**EXTRACTED TEXT:**
MacBook Pro 16” M2 Max Review: 1 Month Later

We only really have one thing to say about the MacBook Pro 16” with M2 Max. This is the laptop to get if you want the best of the best with almost no compromises. Of course, with the exception of gaming that is, but even that’s about to change…? We’ve been using this daily for a month now and at every step along the way, we were just pleasantly surprised. To the point that I personally didn’t touch my desktop with an RTX 3080.

Now honestly at this point in time, the MacBook Pro 16” with the M2 Max in our case, really needs no introduction. There are quite a number of things that are basically the same as before. Even so, let’s just quickly go through it.

Design

If you know anything about the previous MacBook Pro 16”, you’ll be hard pressed to find any real physical difference between that and this. You’re still going to get a really nice and sleek aluminium chassis with the option for either Silver or Space Grey, it’s going to be really well built and sturdy that can withstand the rigours of daily use and of course still the same great MiniLED display with the 120Hz ProMotion and much much more.

**RECORDED INFORMATION:**
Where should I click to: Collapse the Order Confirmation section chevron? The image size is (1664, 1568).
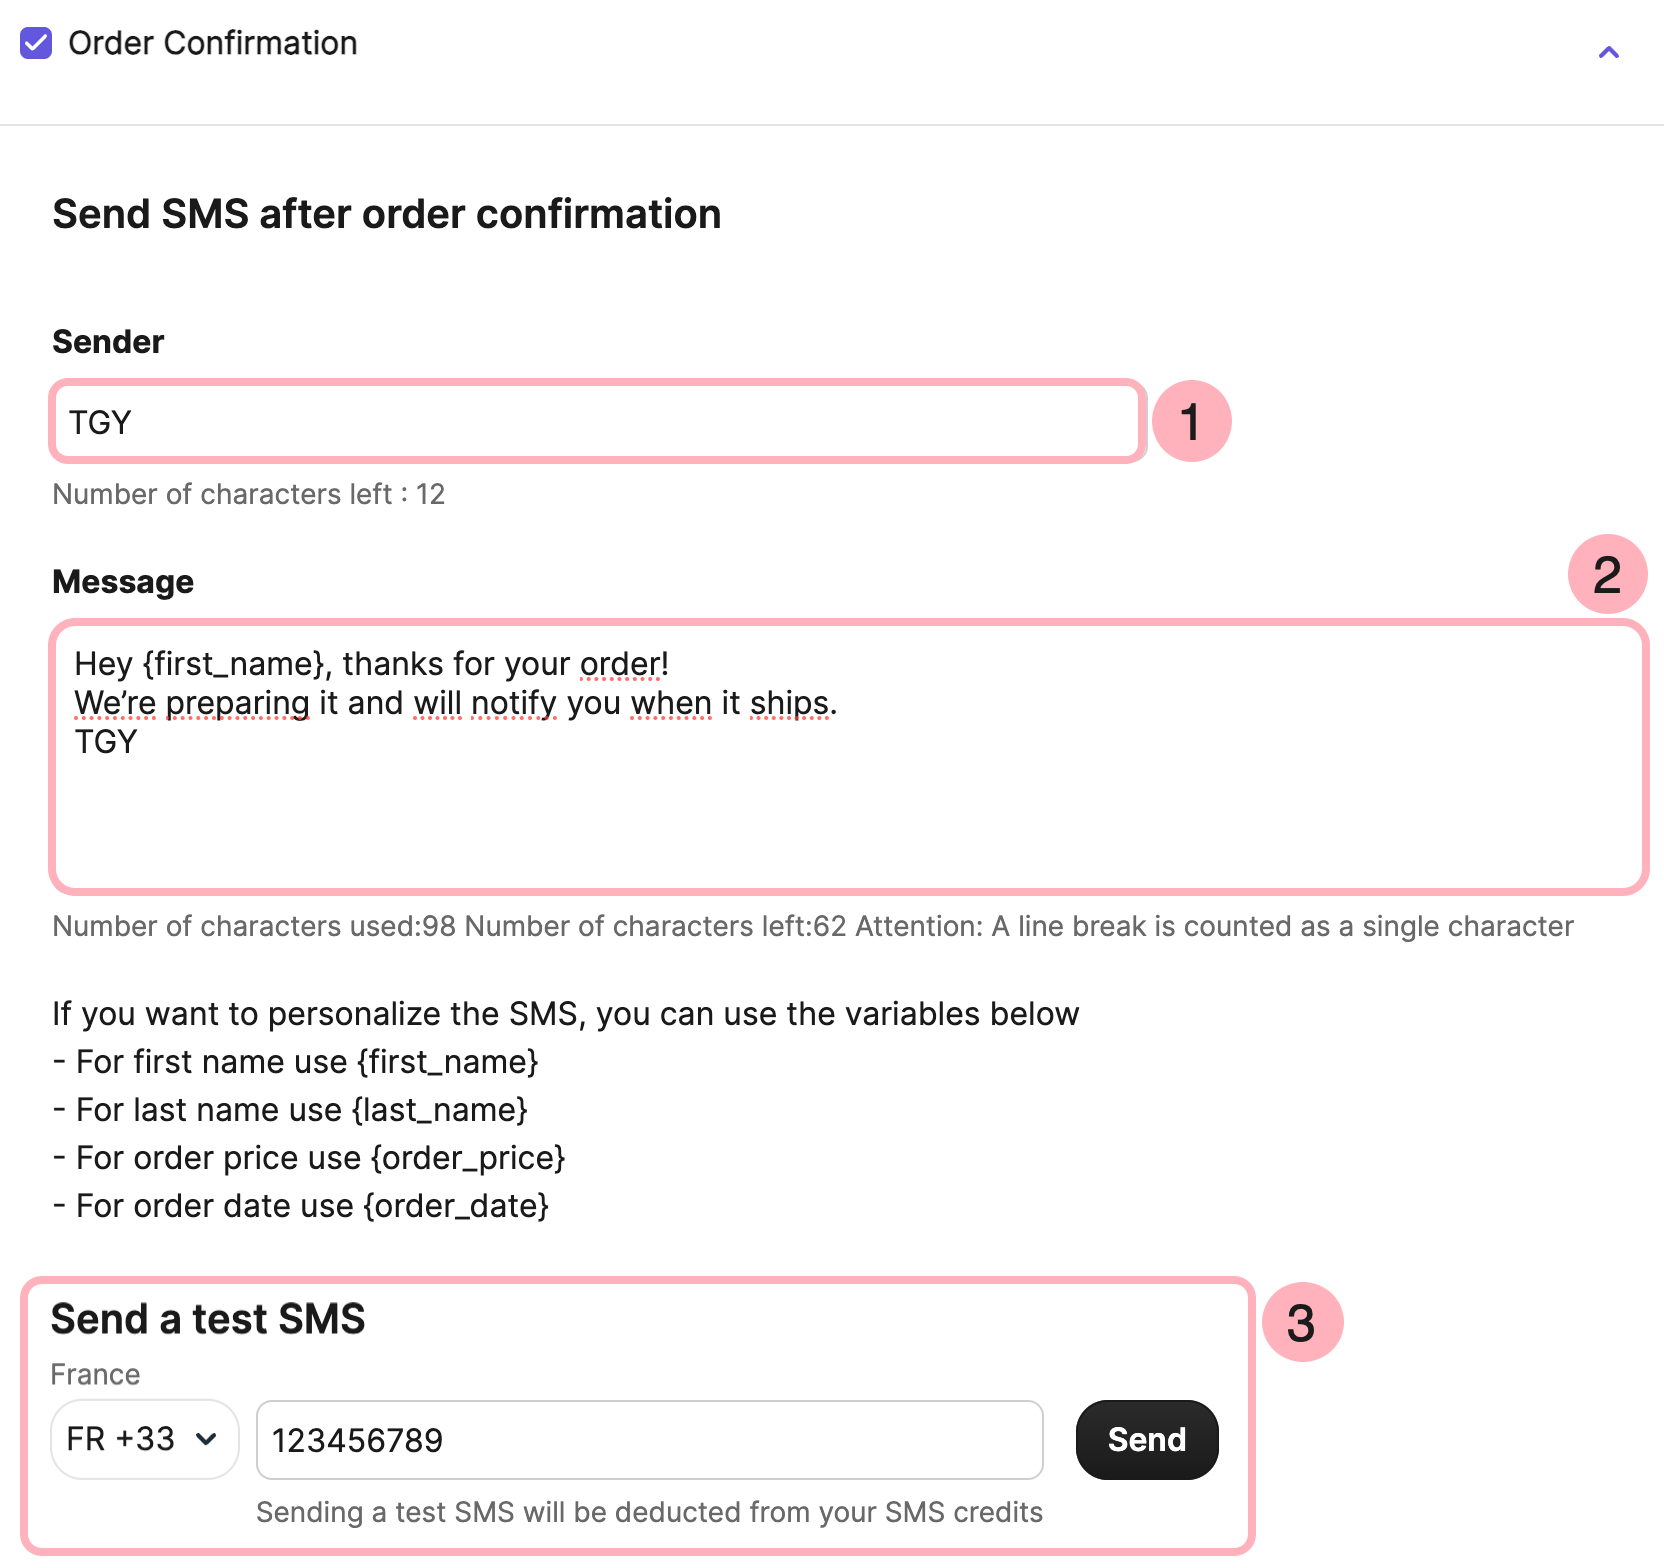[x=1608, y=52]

**SHORT TASK 1:**
Write out the MacBook Pro review again, everything from "If you know" down to "much much more.", swapping "aluminium" for "titanium".
**SHORT TASK 2:**
According to the MacBook Pro review, how long had the reviewers been using the laptop daily?
**SHORT TASK 3:**
Say whether each statement agrees with the MacBook Pro review, answering yes or no and quoting the deciding words:
(a) The display refreshes at 120Hz.
(b) The chassis is offered only in Silver.
(c) The reviewer kept using a desktop with an RTX 3080 during the month.

**CORRECT ANSWER 1:**
If you know anything about the previous MacBook Pro 16”, you’ll be hard pressed to find any real physical difference between that and this. You’re still going to get a really nice and sleek titanium chassis with the option for either Silver or Space Grey, it’s going to be really well built and sturdy that can withstand the rigours of daily use and of course still the same great MiniLED display with the 120Hz ProMotion and much much more.

**CORRECT ANSWER 2:**
For a month.

**CORRECT ANSWER 3:**
(a) Yes: "the same great MiniLED display with the 120Hz ProMotion"
(b) No: "the option for either Silver or Space Grey"
(c) No: "I personally didn’t touch my desktop with an RTX 3080"